**What to do:** Leaving pictures out, repeat word for word the line that has "At what coordinates" and each line that follows it to the end of the listing.

**Dataset records:**
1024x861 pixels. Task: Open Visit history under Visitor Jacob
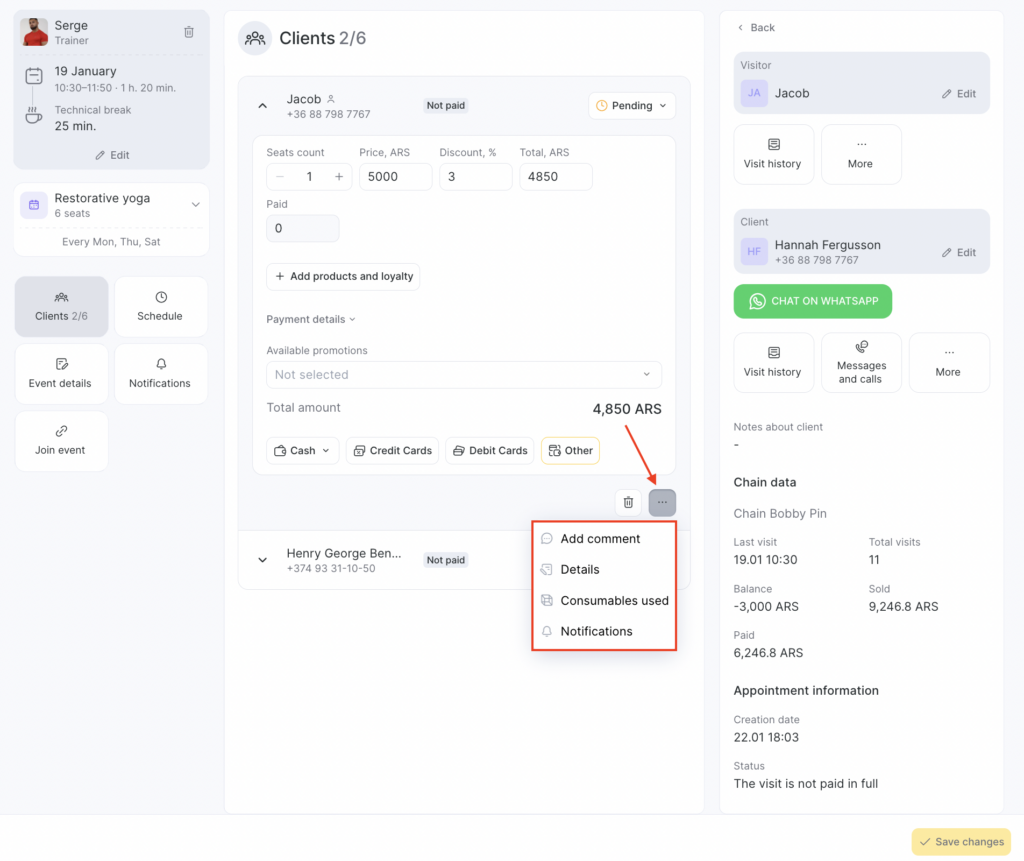tap(773, 154)
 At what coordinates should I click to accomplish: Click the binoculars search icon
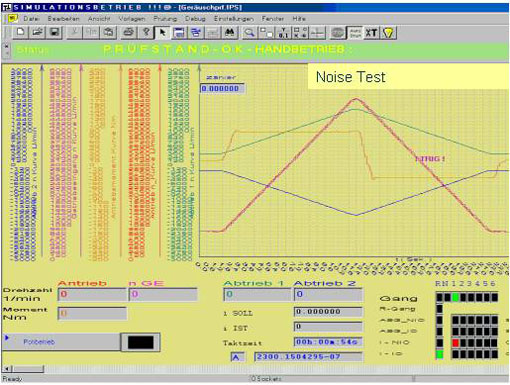coord(229,33)
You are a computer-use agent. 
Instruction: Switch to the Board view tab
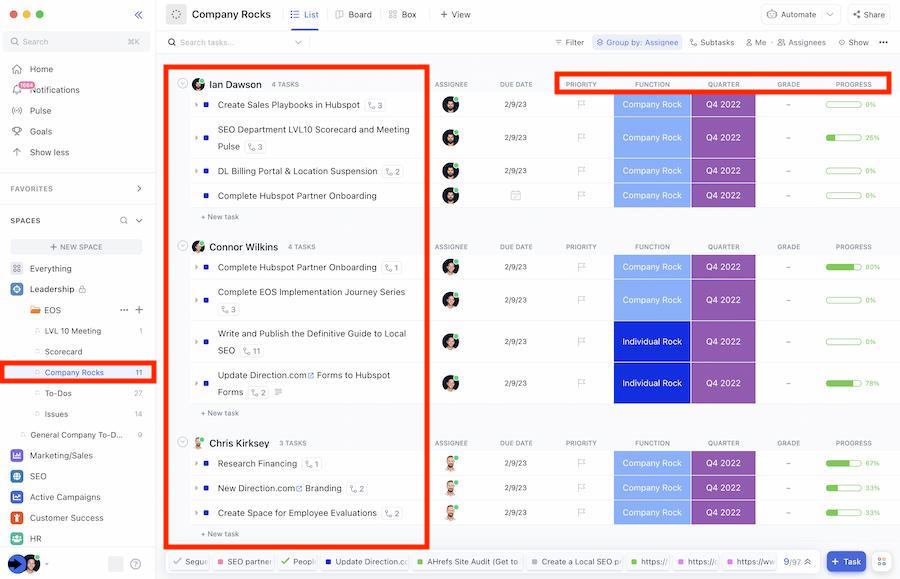(x=354, y=14)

**Solution for this exercise:**
 At what coordinates should I click to accomplish: Click the binoculars search icon
coord(229,33)
You are a computer-use agent. 
Instruction: Switch to the Board view tab
(x=354, y=14)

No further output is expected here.